Purim celebrates the biblical Book of Esther also known as the Megillah. The holiday, which is observed with great festiveness and fun, commemorates the story of the beautiful Jewish Queen Esther who saved the Jewish people from being destroyed, as was planned by Haman, the evil vizier of the King of Persia. The celebration of Purim, which is typically carnival-like, includes costumes, feasting and great merry-making … and in this instance, with Chinese flare.
The Megillah specifies that Purim celebrations include four mitzvoth or commandments.
“There should be a festive meal, an exchange of food baskets with friends, giving money to the poor and recounting the story by reading the scroll which is the Megillah,” said Rabbi Mendy Goldstein of Chabad Center of Naperville.
Rabbi Goldstein explained that, during the past several years, Chabad Center of Naperville has adopted various themes for their Purim celebration.
“We’ve done Israel, Hawaii, Mexico, and last year, was a wild West theme,” he said.
Integrating a theme, he said, adds excitement and fun to the festivities.

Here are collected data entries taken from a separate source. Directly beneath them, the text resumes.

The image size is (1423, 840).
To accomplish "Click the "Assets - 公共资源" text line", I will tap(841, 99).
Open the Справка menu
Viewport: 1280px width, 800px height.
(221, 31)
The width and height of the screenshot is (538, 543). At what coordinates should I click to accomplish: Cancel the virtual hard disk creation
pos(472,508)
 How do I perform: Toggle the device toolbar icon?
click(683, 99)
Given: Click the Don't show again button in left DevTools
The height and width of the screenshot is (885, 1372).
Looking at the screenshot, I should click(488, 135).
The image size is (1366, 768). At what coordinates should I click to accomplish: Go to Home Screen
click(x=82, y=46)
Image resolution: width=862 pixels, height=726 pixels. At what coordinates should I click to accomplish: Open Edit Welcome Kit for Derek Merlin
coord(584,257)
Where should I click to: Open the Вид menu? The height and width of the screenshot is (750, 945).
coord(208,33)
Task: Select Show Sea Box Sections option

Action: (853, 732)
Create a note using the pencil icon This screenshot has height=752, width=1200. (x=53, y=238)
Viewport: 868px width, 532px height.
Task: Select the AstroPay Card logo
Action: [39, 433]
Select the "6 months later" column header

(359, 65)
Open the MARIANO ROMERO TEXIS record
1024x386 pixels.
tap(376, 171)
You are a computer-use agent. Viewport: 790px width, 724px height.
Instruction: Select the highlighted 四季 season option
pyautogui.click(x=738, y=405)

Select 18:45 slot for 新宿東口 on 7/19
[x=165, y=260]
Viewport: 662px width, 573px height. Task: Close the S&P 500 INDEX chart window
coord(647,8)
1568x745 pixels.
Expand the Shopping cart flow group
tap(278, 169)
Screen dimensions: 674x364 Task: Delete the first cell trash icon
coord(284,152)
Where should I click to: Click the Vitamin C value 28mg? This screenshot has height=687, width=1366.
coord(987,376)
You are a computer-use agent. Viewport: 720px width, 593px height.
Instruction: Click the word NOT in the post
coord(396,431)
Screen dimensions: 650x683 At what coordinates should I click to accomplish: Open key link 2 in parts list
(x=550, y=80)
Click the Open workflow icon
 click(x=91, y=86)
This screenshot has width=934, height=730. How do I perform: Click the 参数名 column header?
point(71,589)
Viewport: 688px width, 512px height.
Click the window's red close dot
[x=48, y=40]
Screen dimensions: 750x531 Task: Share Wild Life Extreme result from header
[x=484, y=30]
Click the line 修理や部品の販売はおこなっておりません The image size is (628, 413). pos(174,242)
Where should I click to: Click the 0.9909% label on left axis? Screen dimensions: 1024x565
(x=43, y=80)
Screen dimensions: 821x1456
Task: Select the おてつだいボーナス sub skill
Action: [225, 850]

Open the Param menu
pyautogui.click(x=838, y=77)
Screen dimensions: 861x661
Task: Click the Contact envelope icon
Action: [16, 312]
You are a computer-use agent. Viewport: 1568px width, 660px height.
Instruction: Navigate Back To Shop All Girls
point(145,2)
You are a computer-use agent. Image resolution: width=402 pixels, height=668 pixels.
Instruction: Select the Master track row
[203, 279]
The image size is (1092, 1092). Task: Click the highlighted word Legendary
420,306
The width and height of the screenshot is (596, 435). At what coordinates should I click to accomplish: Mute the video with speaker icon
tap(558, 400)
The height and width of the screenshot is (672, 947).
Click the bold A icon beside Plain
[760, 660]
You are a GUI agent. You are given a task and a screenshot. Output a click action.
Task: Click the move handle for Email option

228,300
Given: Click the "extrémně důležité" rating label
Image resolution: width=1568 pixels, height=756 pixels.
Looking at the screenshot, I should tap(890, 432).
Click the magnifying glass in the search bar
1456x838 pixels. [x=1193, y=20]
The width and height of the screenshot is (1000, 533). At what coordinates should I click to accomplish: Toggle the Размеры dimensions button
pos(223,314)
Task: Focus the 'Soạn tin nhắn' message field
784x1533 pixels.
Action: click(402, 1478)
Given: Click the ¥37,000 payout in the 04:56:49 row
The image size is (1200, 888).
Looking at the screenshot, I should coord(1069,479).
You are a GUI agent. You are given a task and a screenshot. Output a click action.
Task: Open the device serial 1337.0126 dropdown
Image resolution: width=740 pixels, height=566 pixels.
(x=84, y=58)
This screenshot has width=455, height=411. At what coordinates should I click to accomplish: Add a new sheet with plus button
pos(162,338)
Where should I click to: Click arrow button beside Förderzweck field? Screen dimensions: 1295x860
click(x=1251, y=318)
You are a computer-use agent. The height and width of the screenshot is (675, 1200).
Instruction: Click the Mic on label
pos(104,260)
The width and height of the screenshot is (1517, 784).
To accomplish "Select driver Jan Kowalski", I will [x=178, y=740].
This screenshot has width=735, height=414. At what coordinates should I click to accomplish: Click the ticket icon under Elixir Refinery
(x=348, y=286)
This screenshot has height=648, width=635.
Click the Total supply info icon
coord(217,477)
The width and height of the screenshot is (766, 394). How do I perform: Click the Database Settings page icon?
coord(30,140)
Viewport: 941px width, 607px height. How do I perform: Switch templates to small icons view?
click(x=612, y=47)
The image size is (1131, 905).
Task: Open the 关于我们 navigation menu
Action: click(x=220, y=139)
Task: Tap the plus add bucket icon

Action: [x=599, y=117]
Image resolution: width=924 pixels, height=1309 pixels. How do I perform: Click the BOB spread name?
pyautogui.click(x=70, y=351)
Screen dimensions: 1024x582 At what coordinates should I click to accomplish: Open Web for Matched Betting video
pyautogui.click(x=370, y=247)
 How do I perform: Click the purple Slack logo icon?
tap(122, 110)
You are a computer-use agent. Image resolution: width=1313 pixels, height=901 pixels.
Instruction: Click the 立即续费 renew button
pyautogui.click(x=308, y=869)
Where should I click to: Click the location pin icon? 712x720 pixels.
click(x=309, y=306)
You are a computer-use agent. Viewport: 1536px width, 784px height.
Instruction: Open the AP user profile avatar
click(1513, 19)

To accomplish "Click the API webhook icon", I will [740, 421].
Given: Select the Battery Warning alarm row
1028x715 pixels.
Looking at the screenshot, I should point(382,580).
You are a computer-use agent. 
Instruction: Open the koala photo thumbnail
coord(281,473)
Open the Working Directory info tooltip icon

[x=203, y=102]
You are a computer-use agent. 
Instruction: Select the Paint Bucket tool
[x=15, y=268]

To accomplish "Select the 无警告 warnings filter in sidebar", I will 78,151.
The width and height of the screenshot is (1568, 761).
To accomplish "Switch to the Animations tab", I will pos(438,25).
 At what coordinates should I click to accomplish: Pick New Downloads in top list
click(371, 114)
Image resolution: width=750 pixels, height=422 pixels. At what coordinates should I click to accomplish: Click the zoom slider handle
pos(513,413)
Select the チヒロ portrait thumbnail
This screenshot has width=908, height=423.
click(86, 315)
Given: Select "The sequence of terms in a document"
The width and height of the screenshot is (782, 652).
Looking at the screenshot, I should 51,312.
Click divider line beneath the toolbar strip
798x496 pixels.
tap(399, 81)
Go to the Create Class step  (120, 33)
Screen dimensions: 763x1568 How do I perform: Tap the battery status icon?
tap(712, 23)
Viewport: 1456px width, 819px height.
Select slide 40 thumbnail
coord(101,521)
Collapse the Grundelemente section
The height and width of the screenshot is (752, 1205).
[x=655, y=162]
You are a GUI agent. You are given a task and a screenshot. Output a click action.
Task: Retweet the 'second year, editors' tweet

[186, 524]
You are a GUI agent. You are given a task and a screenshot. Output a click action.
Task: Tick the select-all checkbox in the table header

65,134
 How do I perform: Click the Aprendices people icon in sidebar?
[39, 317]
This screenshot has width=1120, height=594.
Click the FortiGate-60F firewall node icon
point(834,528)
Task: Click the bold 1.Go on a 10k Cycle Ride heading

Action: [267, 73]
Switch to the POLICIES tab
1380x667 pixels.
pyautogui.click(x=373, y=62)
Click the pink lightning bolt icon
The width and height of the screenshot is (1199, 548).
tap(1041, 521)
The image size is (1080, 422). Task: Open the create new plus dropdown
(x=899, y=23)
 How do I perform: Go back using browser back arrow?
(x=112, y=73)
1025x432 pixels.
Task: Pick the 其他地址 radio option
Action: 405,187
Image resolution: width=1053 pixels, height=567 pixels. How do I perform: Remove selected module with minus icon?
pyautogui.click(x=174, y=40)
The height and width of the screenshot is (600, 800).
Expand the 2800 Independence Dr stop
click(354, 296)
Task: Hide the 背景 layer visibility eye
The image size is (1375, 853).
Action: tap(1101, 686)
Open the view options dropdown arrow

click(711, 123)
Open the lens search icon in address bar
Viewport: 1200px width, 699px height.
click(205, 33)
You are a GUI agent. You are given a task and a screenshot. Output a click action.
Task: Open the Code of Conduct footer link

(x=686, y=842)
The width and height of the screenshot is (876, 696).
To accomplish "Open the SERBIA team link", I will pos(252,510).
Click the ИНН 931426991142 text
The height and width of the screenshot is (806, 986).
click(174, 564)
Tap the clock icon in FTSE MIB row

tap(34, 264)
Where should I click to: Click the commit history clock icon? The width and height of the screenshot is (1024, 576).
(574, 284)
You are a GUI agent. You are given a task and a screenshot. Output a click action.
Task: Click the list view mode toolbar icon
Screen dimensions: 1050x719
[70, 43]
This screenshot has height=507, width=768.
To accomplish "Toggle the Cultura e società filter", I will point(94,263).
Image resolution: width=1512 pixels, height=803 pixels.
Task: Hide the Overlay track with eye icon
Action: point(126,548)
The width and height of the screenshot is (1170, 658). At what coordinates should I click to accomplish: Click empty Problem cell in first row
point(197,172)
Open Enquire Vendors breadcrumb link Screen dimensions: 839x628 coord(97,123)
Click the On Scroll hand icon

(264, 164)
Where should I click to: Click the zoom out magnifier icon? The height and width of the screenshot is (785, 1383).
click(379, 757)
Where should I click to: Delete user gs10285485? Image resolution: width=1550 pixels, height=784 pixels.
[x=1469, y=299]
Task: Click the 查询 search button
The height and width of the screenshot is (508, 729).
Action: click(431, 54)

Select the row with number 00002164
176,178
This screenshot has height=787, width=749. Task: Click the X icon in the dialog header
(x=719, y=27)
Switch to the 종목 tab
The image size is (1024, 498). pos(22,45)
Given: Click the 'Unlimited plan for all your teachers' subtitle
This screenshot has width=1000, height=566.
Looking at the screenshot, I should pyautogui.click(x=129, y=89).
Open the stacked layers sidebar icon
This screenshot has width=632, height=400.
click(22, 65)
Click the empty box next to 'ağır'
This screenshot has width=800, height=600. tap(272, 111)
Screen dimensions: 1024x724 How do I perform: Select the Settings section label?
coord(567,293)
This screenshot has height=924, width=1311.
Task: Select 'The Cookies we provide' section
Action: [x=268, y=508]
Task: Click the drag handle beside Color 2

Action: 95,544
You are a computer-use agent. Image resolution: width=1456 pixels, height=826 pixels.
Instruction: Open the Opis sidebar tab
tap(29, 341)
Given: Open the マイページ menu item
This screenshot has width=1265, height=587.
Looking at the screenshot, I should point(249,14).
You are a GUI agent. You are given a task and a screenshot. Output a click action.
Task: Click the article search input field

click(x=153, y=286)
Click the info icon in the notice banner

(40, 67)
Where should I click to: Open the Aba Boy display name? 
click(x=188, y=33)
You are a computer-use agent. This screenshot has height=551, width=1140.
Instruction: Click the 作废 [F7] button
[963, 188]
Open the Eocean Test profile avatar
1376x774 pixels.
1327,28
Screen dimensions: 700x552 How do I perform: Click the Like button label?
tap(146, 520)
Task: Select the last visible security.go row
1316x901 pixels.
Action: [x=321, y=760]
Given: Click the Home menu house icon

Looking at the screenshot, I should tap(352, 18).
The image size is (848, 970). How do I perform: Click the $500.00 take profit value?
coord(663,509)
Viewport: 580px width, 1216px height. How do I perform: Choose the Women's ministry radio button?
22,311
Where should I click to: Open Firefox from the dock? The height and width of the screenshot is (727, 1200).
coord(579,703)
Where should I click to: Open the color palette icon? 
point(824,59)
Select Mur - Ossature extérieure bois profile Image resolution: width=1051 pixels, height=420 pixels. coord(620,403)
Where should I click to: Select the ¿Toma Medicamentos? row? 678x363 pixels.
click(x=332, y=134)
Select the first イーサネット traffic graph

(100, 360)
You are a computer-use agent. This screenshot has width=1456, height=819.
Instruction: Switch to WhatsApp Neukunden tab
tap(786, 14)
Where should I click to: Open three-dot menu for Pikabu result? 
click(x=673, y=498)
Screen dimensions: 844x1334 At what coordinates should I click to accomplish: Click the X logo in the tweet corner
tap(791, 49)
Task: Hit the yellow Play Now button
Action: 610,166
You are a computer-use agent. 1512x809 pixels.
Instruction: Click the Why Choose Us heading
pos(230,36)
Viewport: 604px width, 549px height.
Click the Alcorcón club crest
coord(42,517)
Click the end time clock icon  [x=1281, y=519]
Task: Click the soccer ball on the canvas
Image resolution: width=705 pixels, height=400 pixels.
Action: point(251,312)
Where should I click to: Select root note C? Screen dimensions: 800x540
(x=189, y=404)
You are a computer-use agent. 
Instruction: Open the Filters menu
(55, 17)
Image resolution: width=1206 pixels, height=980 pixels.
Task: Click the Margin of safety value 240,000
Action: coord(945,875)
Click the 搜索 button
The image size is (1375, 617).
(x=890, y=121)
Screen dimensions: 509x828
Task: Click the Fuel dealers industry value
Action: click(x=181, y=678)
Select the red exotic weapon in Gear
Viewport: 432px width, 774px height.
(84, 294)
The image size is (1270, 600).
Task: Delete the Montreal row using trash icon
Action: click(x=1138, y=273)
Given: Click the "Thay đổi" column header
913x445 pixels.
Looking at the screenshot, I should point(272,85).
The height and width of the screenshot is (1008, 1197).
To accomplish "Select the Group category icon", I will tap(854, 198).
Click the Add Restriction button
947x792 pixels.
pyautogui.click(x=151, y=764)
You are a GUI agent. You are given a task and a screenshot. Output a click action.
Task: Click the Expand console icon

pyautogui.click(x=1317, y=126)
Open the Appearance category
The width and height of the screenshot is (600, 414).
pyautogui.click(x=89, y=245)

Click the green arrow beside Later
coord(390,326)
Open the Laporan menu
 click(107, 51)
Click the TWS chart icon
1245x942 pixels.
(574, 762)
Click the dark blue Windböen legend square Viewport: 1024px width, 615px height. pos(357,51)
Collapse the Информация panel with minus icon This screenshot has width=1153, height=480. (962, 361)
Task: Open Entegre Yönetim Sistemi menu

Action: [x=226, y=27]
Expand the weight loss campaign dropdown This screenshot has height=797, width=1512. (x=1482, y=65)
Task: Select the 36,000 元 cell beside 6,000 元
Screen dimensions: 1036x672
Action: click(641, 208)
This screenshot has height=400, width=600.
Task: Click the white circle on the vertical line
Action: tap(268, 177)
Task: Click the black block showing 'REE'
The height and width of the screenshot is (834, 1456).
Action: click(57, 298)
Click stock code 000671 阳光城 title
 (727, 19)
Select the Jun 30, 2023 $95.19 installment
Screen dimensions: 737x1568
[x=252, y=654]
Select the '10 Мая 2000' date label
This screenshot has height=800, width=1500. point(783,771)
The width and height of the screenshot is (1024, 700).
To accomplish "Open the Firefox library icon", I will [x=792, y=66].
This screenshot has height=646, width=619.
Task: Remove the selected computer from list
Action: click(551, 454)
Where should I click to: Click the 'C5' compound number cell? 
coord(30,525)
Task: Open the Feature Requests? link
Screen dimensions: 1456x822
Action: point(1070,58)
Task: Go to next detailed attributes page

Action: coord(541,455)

This year’s event will include Chinese decorations, food, prizes and raffles.
People traditionally dress in costume for Purim. Goldstein explained that one possible reason for this is that wearing a mask reflects the idea that the miracle of Purim is “hidden” or the result of the hidden hand of God rather than an outright miracle. To celebrate that, people hide by wearing costumes but remain true to ourselves underneath the masks.
Goldstein said that area Jews who don’t regularly attend worship services or holiday observances, are often drawn to participate in Purim celebrations at Chabad.
“People love the story of Purim from the time that they were kids,” said the Rabbi’s wife, Alta Goldstein. “It’s about a girl who gets picked to be queen and saves the day. The Jews win. It’s also a fun day of dressing up and giving treats to friends.”
During the reading of the Megillah, people in the congregation will use noisemakers every time the name Haman is read.
“It’s the only time that it’s a mitzvah to make noise, so we pass out noisemakers and the kids love it,” Alta Goldstein said. “Then at the end of the service, I collect the noisemakers so the parents aren’t furious with me.”
People love the tradition of making food baskets to share with nursing homes, friends and family.
“My kids made their baskets last week,” Goldstein said. “Halloween is all about getting candy. They’re all excited for Purim because they get to give candy.”
Purim in China, as all Chabad events, are open to the community. The Goldsteins hope that the informality and festive nature of the holiday will draw attendees.
“It’s not a synagogue setting, and you don’t have to know Hebrew or prayers or anything,” Goldstein said.
“It’s just a fun family celebration so people don’t feel intimidated. There are no expectations. There never are, but this is really just a party.”